The population density is expressed in population per squared kilometer.

In [25]:
factb['pop_density'] = round(factb['population']/factb['area_land'])
high_pop_den = factb.sort_values(by='pop_density', ascending=False, ignore_index=True).loc[:9,['name', 'pop_density']]
high_pop_den['lat'] = high_pop_den.name.apply(geo_lat)
high_pop_den['lon'] = high_pop_den.name.apply(geo_lon)
high_pop_den
Out[25]:
name pop_density lat lon
0 Macau 21169.0 22.175760 113.551414
1 Monaco 15268.0 43.732349 7.427683
2 Singapore 8260.0 1.340863 103.830392
3 Hong Kong 6655.0 22.279328 114.162813
4 Gaza Strip 5192.0 31.433166 34.377929
5 Gibraltar 4876.0 36.140807 -5.354129
6 Bahrain 1772.0 26.155125 50.534461
7 Maldives 1320.0 4.706435 73.328785
8 Malta 1310.0 35.888599 14.447691
9 Bermuda 1300.0 32.301822 -64.760358
In [28]:
fig = px.scatter_mapbox(high_pop_den, lat="lat", lon="lon", size=np.repeat(1,10), color='pop_density', zoom=0, mapbox_style='light',
                       labels={'pop_density':'Population Density'}, title='Countries with the highest population density',
                       hover_data={'name':False,'pop_density': False, 'lat': False, 'lon':False}, size_max=8,
                       custom_data=['name','pop_density'], color_continuous_scale='rainbow')

fig.update_layout(
    title={
        'y':0.85,
        'x':0.5,
        'xanchor': 'center',
        'yanchor': 'top'})
fig.update_traces(
    hovertemplate='<b>%{customdata[0]}</b>' + "<br>Pop_den:%{customdata[1]}/km2<extra></extra>")

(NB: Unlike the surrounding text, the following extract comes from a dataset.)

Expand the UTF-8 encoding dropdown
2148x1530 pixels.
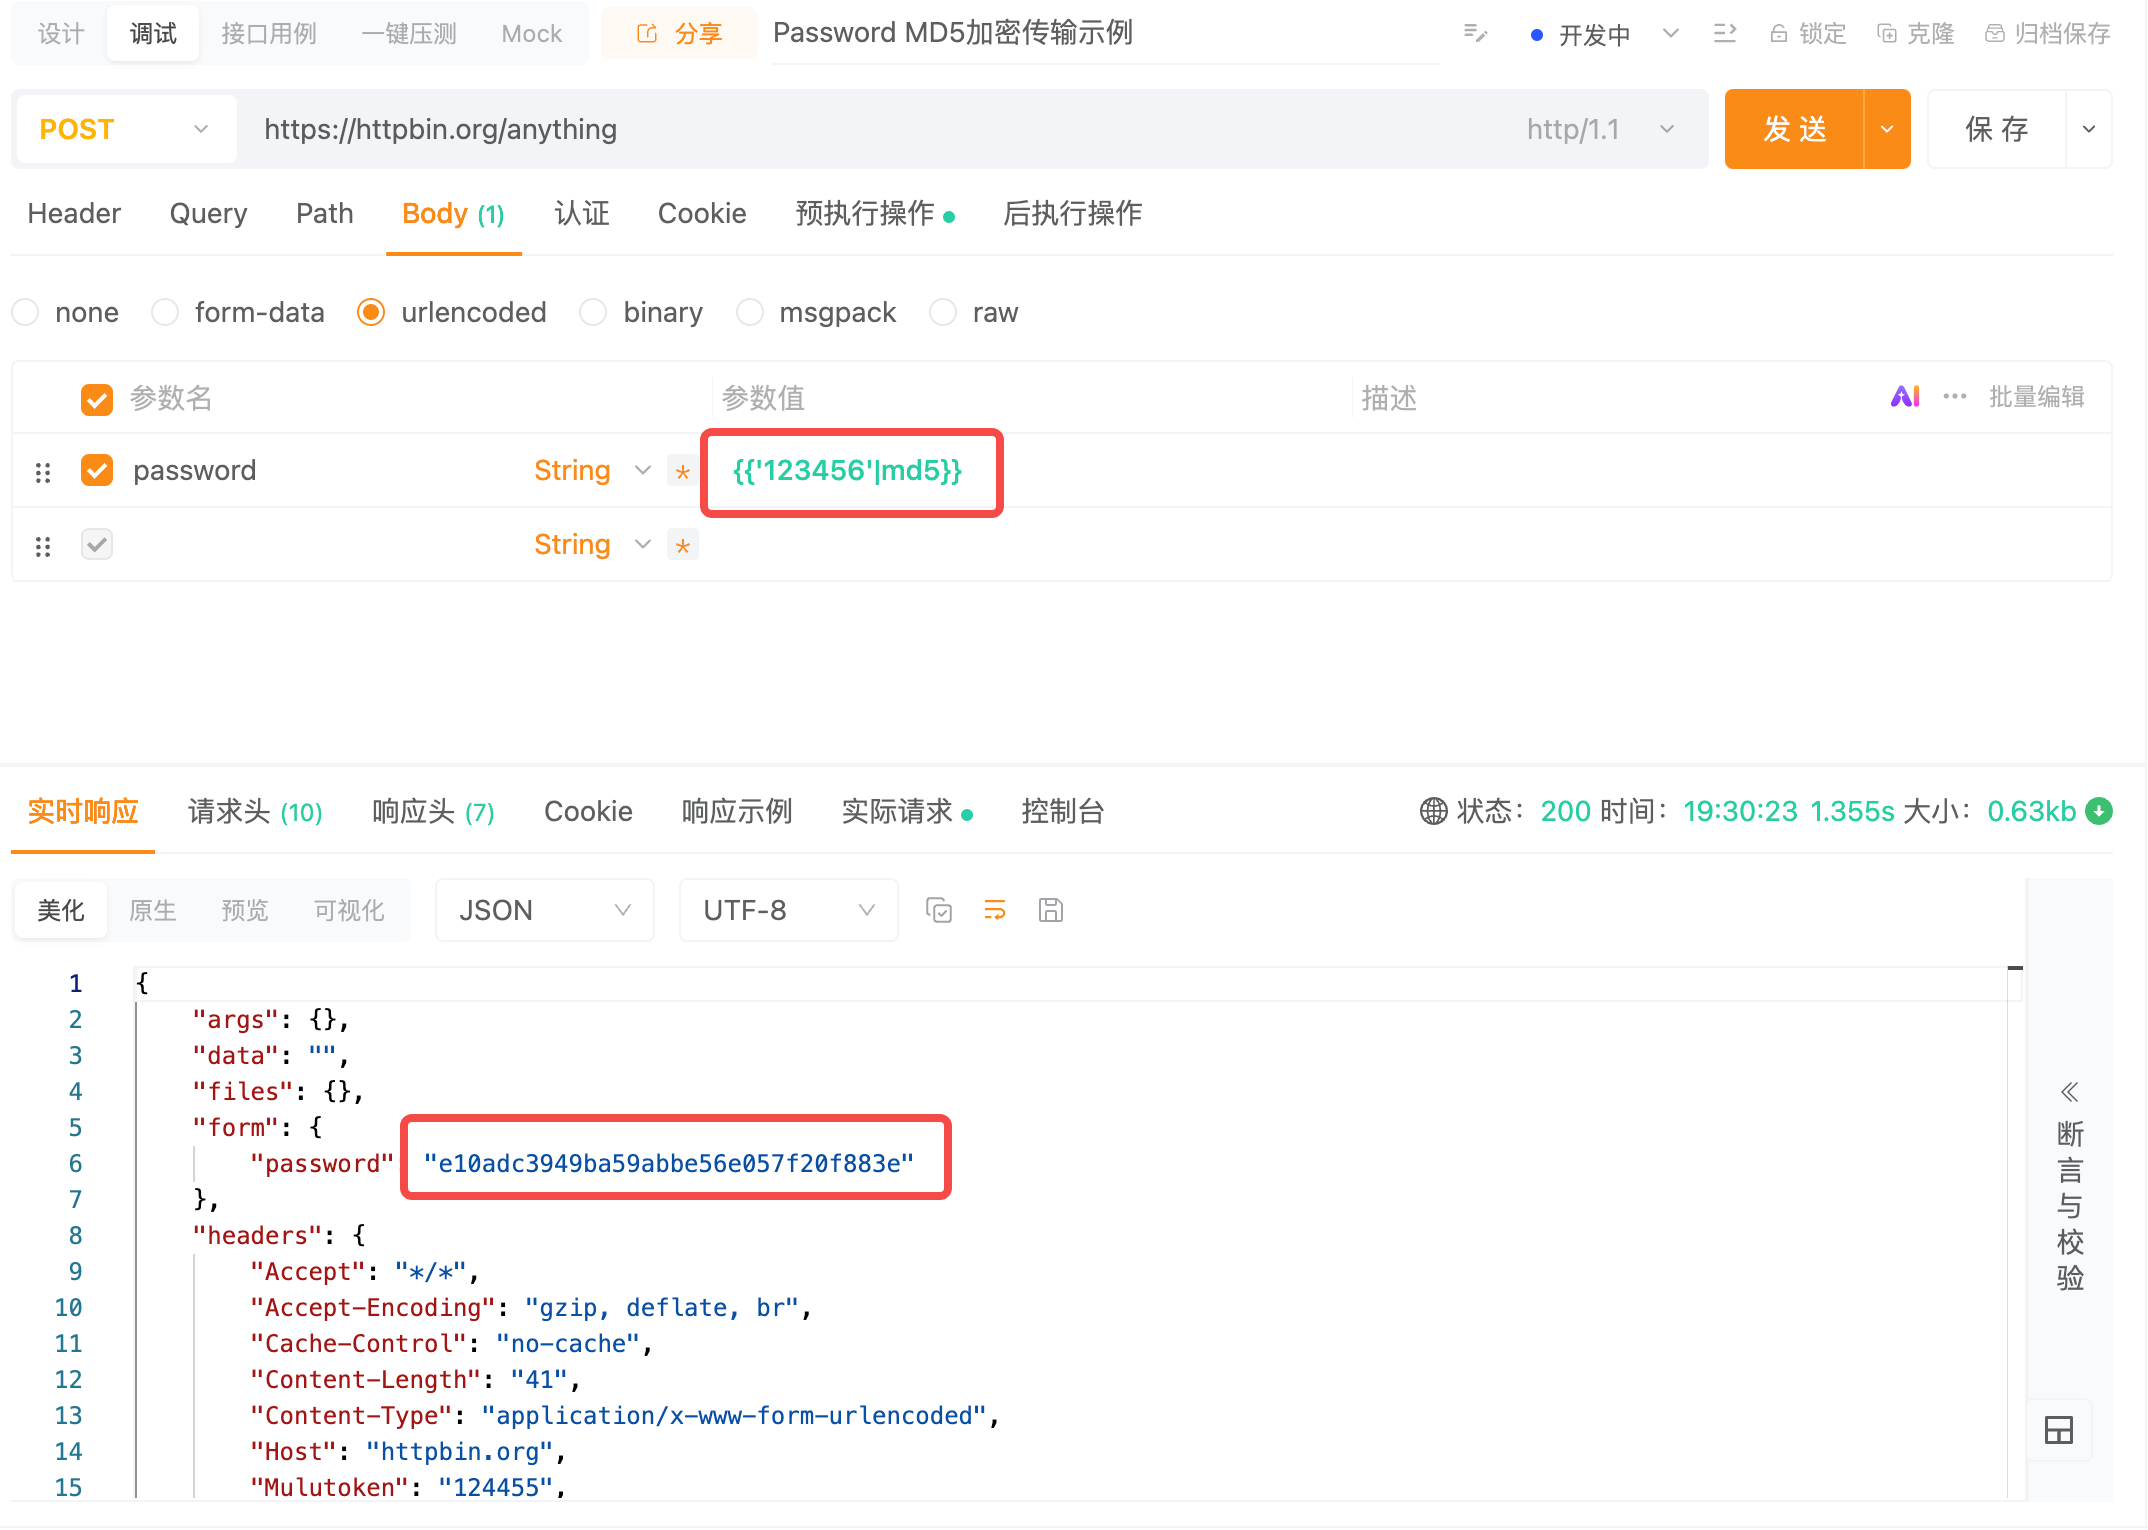pos(788,910)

plotly.offline.iplot(fig, filename='countries_population_den')
  • The highest densely populated country/region is Macau, having an extraordinary 21,169 people per squared kilometer.
  • The second country with the highest population density is the Principality of Monaco in Europe with 15,268 people per squared kilometer.
  • The last of the top densely populated countries is Bermuda in America.

Conclusion

The country with the highest population by 2015 is China with 1,367 million people, and also within China is the place with the highest population density, Macau.

In America, we have the United States as the country with the biggest population, 321 million people, and Bermuda being the 10 highest country in terms of population density.